Le forze della vita bastano fino ad un certo punto. [...] Il limite segnato dalla stanchezza delimita la vita. Il senso della vita è a sua volta limitato da questo limite: è il senso limitato di una vita limitata. Tuttavia si produce un rovesciamento che si può sciogliere in vari modi. Il linguaggio modifica la situazione.[...] Il limite non sparisce, ma riceve dal linguaggio il senso, forse senza limiti, che voleva limitare: il senso del limite afferma la limitazione del senso e contemporaneamente la contraddice.5 
 
Come Campana, Rosselli si rapporta dunque al mondo con forti figure di deviazione e scarto grazie all'assunzione di questo tipo di linguaggio che strania le cose nel loro contesto. Nelle poesie in cui questa caratteristica è più evidente, l'autrice fa in modo da comunicare l'impressione al lettore di esercitare un controllo solo marginale sui significati che gravitano intorno al pozzo della coscienza, come indicano metacriticamente i versi "Cercando una risposta ad una voce inconscia..." (SO), in cui il logos è incalzato dalla parola afasica.6
 
 

NOTE  

Cfr. Giorgio Fonio, Morfologia della rappresentazione, Milano: Guerini scientifica, 1995, p. 15. 

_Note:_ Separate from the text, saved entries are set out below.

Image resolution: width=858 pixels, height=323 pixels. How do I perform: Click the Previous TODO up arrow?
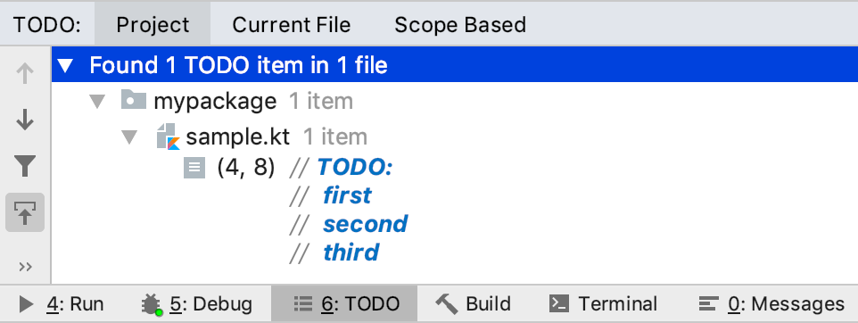coord(25,73)
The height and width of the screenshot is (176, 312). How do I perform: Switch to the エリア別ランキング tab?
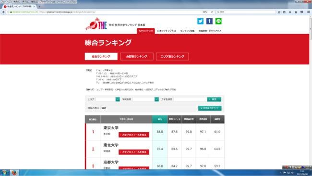coord(172,56)
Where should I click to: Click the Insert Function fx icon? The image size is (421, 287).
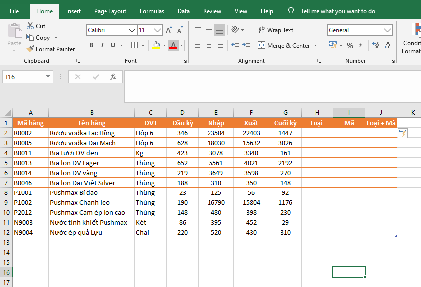tap(113, 77)
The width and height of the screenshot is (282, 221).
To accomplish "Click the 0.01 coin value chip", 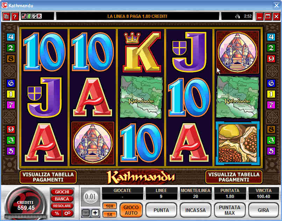I will pyautogui.click(x=91, y=197).
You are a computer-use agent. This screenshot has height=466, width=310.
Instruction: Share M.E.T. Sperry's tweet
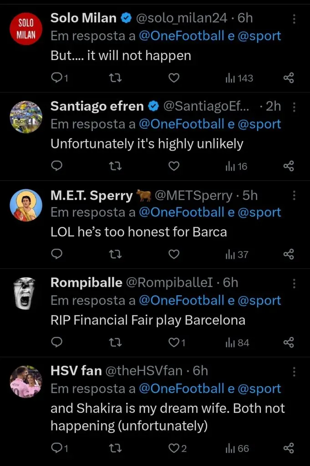[x=289, y=254]
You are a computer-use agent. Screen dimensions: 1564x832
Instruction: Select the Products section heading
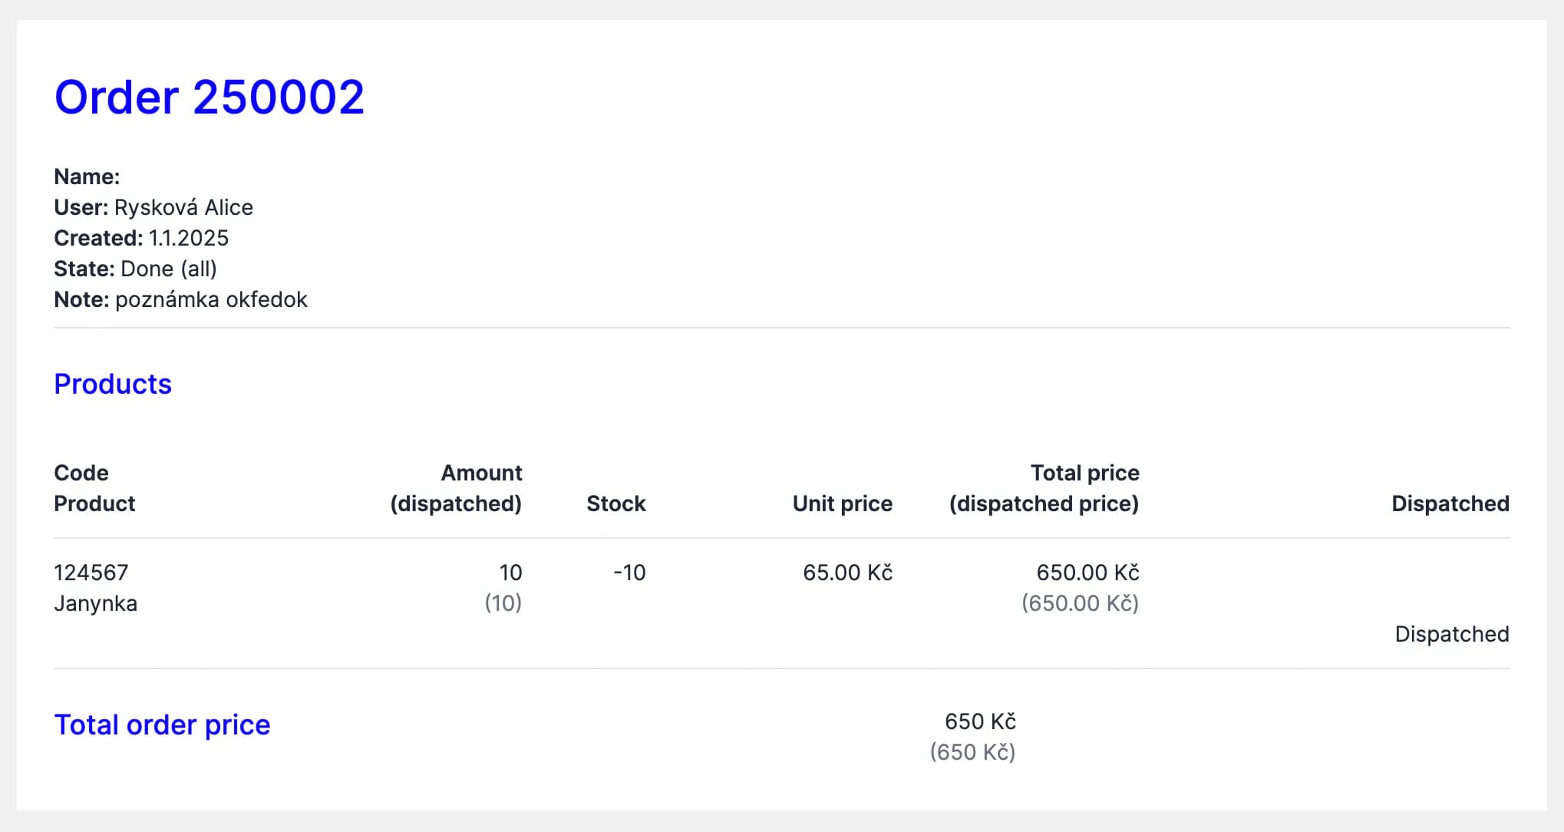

Dino Campana, Canti orfici, "La notte", (1914) a cura di F. Ceragioli, Firenze, Vallecchi, 1985, pp. 3-4: Il "balenìo" ("della torre") è metafora di abbacinamento mentale, laddove il lemma "torre" potrebbe designare la memoria stessa, come metaforizzazione presente in innumerevoli istanze della poesia di Campana.

La libellula venne pubblicata inizialmente in Civiltà delle macchine, del 1959, quindi reinserito nella rivista Il Verri, 8, 1963, pp. 41-62.

Per struttura "semionarrativa", Greimas intende una sintassi narrativa, per così dire, "di superficie", sulla quale si innalza "l'impalcatura-distribuzionale del materiale visivo" per lo sviluppo nel suo perimetro del linguaggio figurato.

5 Cfr. Maurice Blanchot, "Il sapere del limite", in Anterem, Quarta serie, No. 57, 1998, p. 17.

6 Cfr. Erminia Passannanti, "La poesia dell'afasia linguistica: una nota su Amelia Rosselli", in Punto di Vista, NO 39, Gennaio-Marzo 2004, Padova: Libreria Padovana Editrice, 2004.